(Stored data)
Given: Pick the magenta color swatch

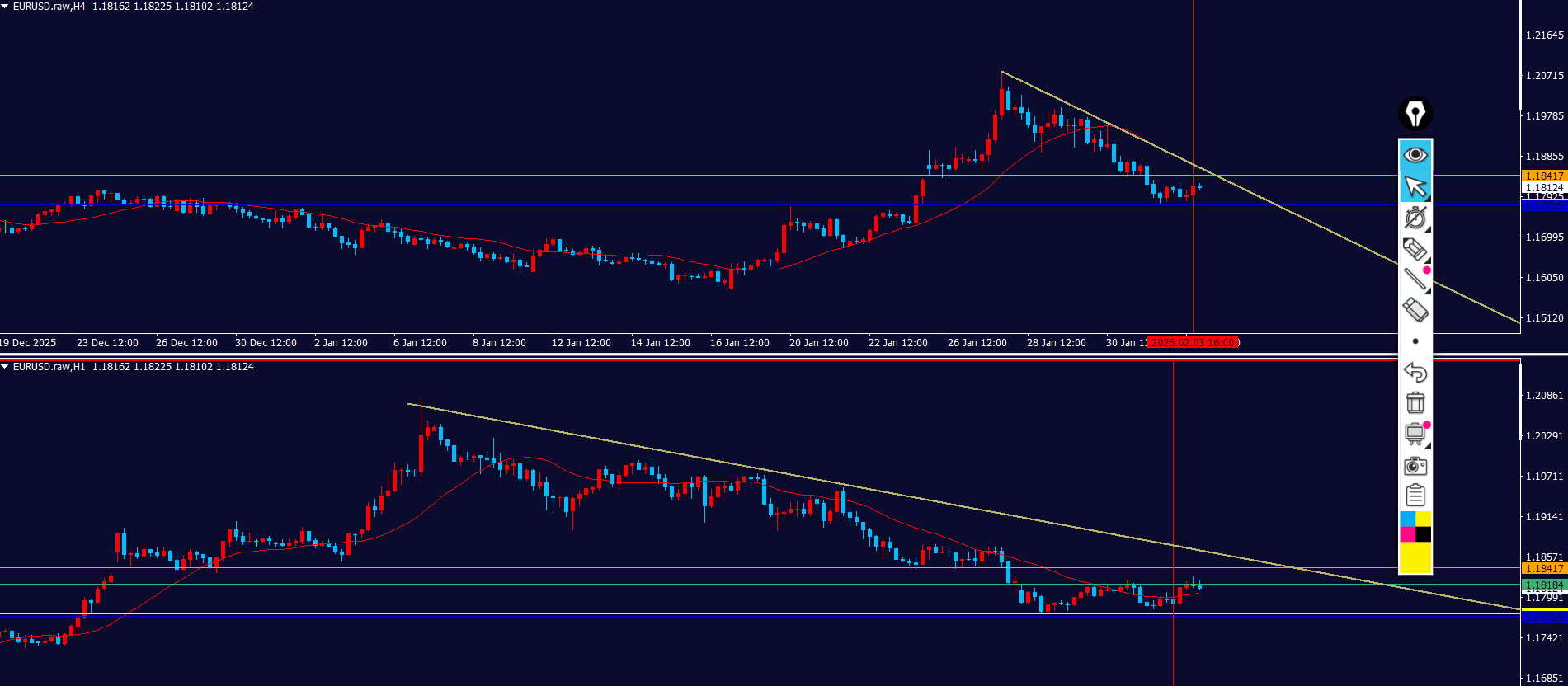Looking at the screenshot, I should pyautogui.click(x=1407, y=534).
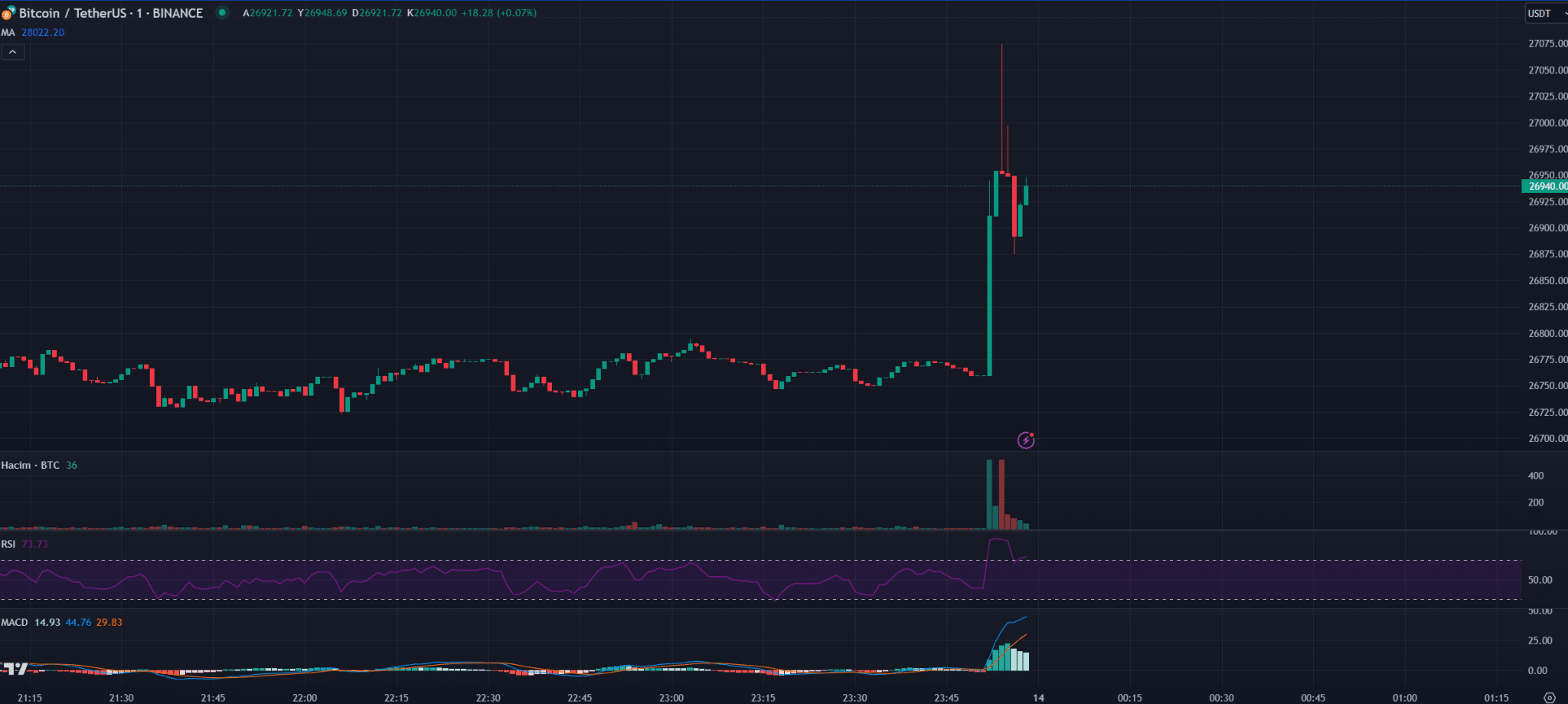This screenshot has width=1568, height=704.
Task: Click the green 26940.00 current price label
Action: pos(1545,186)
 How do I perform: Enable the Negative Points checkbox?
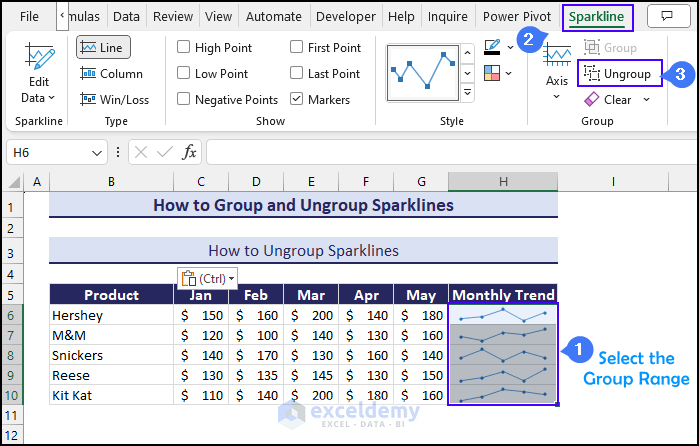[x=184, y=99]
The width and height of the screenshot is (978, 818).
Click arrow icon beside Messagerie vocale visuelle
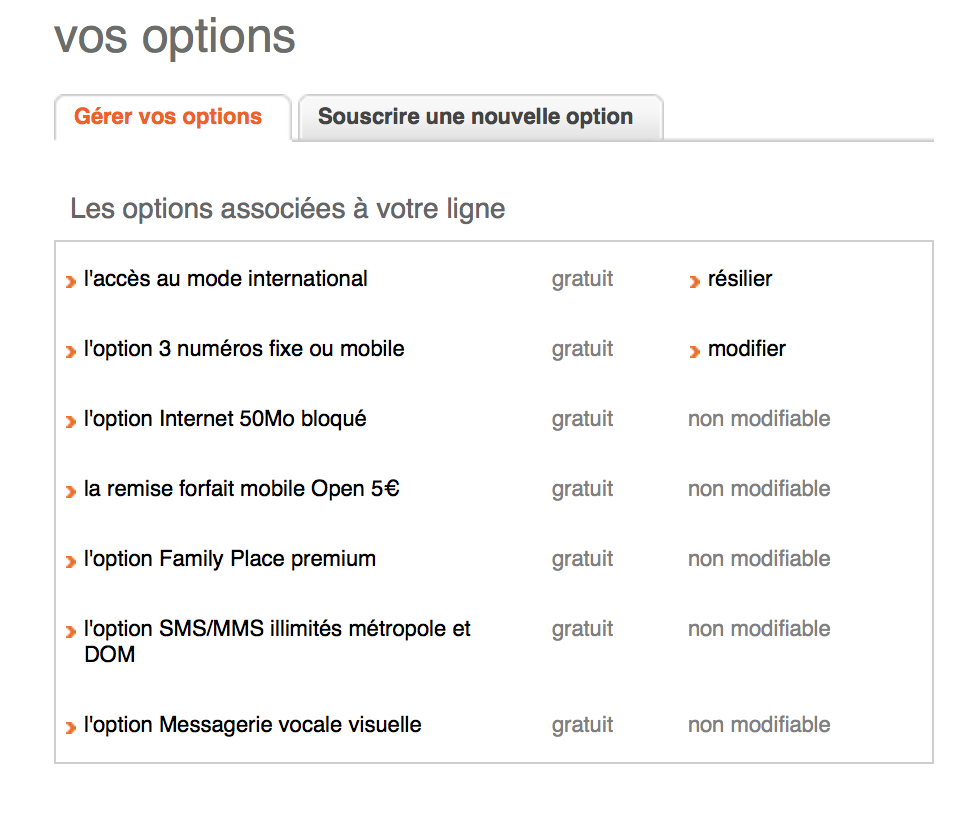(71, 728)
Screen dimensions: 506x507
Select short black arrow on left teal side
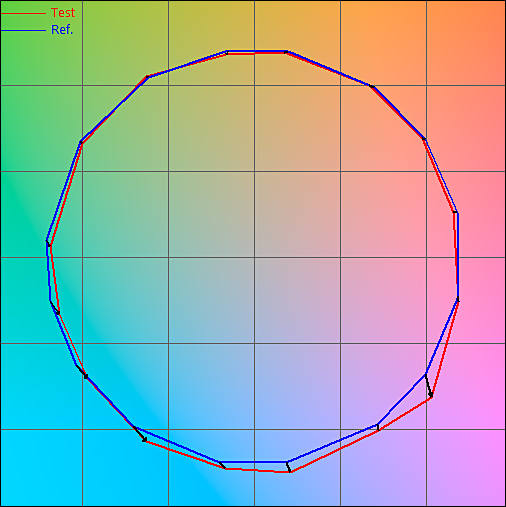point(55,307)
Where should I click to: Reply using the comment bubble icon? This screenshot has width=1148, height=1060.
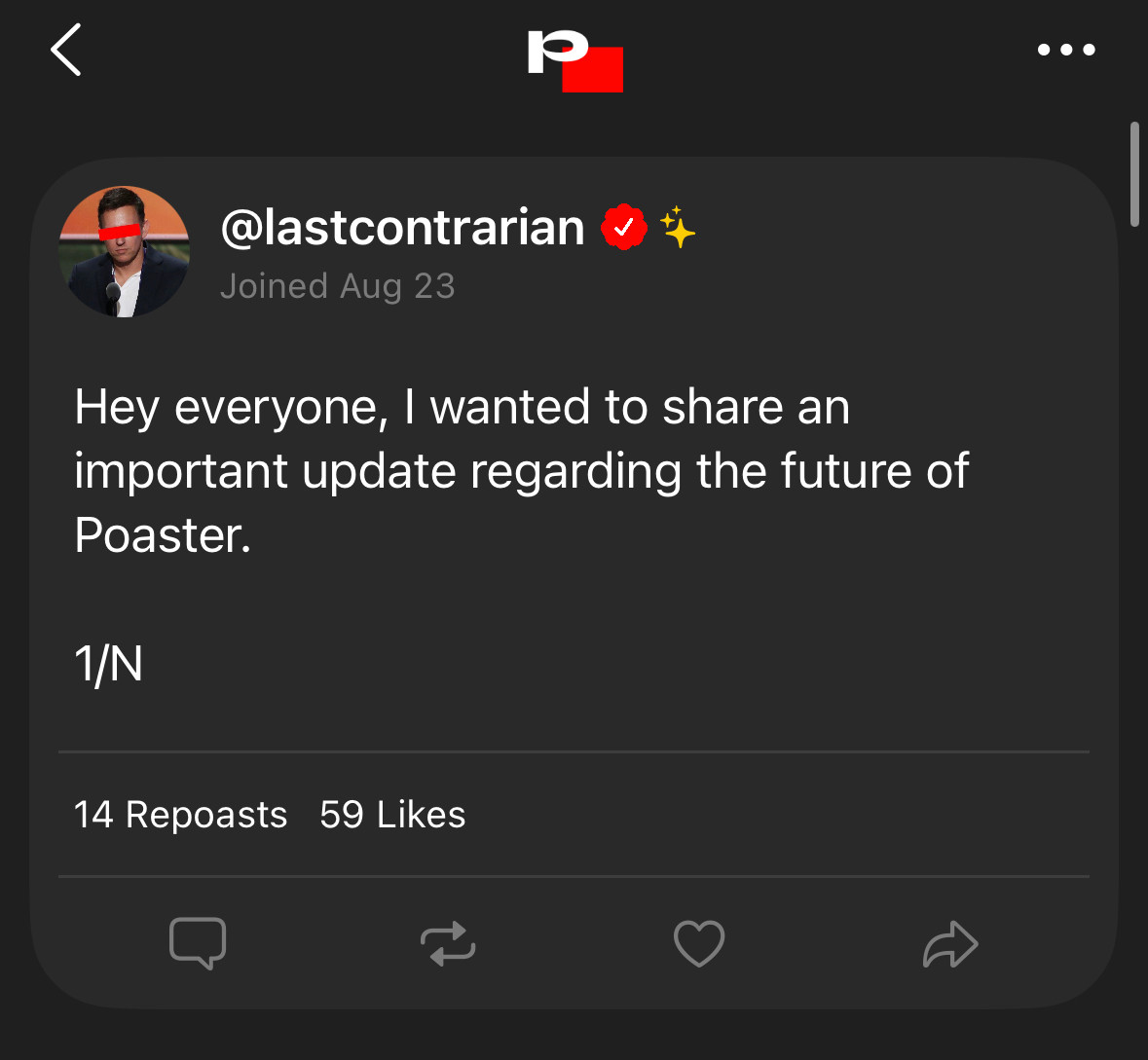point(198,943)
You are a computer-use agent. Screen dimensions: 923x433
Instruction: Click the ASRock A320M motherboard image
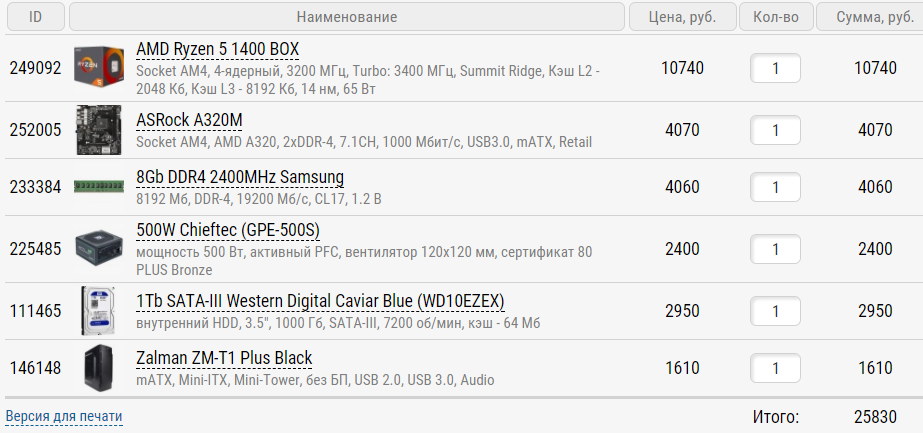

WHAT NEEDS TO BE DONE. Please report every line among the entries that includes "dimensions".

SOLUTION FOR THIS PROBLEM.
Screen dimensions: 506x507
You are a computer-use agent. Screen dimensions: 923x433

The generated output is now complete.